国際環境NGOグリーンピースは本日、福島県福島市、伊達市で9月28日に実施した放射線調査の結果を発表しました(注1)。調査結果より、どちらの市においても、除染後も政府の除染長期目標である毎時0.23マイクロシーベルト(注2)をこえる場所が、いまだに多く残されていることが明らかになりました。

福島市(人口:28万人)では、東京電力福島第一原発事故により高い放射線量が測定され、人口密度が高いことから、グリーンピースは事故直後より継続的に調査(注3)を行っています。
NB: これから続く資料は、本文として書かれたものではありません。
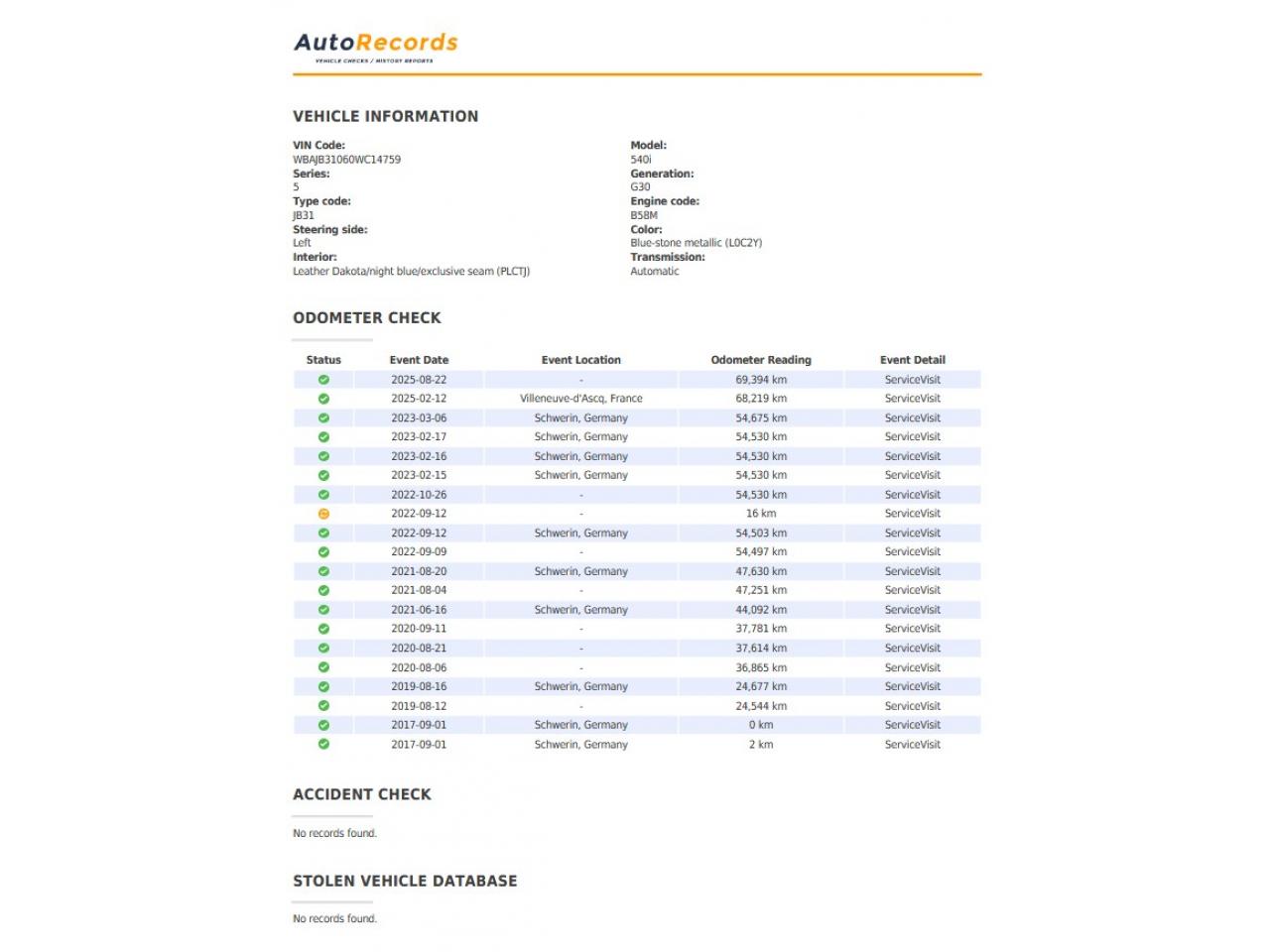The height and width of the screenshot is (952, 1270).
Task: Click green check icon beside 2023-03-06
Action: click(x=323, y=418)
今回、福島市中心部、渡利地区、大波地区の218カ所において、これまで継続的に測定している地点を中心に、保育施設・学校周辺、公園、道路、福島駅周辺の線量を測定しました。その結果、これまでの測定結果と比較すると全体として低下傾向にあるものの、大波地区の小学校近くの道路上で毎時1.6マイクロシーベルト(地上1メートル、以下同)など、身近な場所で今もなお高い放射線量が測定されました。

伊達市(人口6万5千人)では、昨年12月に避難勧奨地点が突然解除されましたが、高い放射線量が報告されていることから、今回調査を行いました。小学校、公民館などの公共施設や除染された個人宅の敷地内など、市内31カ所で測定しました。その結果、小学校近くの道路上で毎時2マイクロシーベルト、除染済の家屋敷地の数カ所で放射線管理区域の基準値(毎時0.6マイクロシーベルト)以上など、高い放射線量が測定されました。

グリーンピース・ジャパン 気候変動/エネルギー担当の高田久代は「今回の調査から、人口の密集する福島市や伊達市が、今もなお高い放射能に汚染されていることが明らかになりました。国際原子力機関(IAEA)の調査団が21日にまとめた報告書暫定版では、国際基準の観点から年間被ばく線量は1~20ミリシーベルトの間であれば受け入れられるとの見解が示されましたが、政府は原子力推進を目的にしたIAEAより、被害者の声にこそ耳を傾けるべきです。

今求められているのは、子ども・被災者支援法に示されている『避難、居住、帰還』など、これからの生活を被害者自らが選択することを可能にする支援です。政府は、どの選択に対しても、十分な補償と支援、そして被害者に寄り添った情報を提供すべきです」と述べました。


注1) 調査結果詳細はこちら。今回の調査はドイツやインドなど13カ国19人からなるグリーンピース放射線専門家チームにより実施され、測定結果は地図上にプロットされています。
注2) 年間1ミリシーベルトとなる被ばく線量
注3) 過去の調査結果一覧はこちら。福島市内においては2011年3月からこれまで、8回の調査を実施。なお、2013年10月1日~5日には、福島県田村市での放射線調査を実施しています。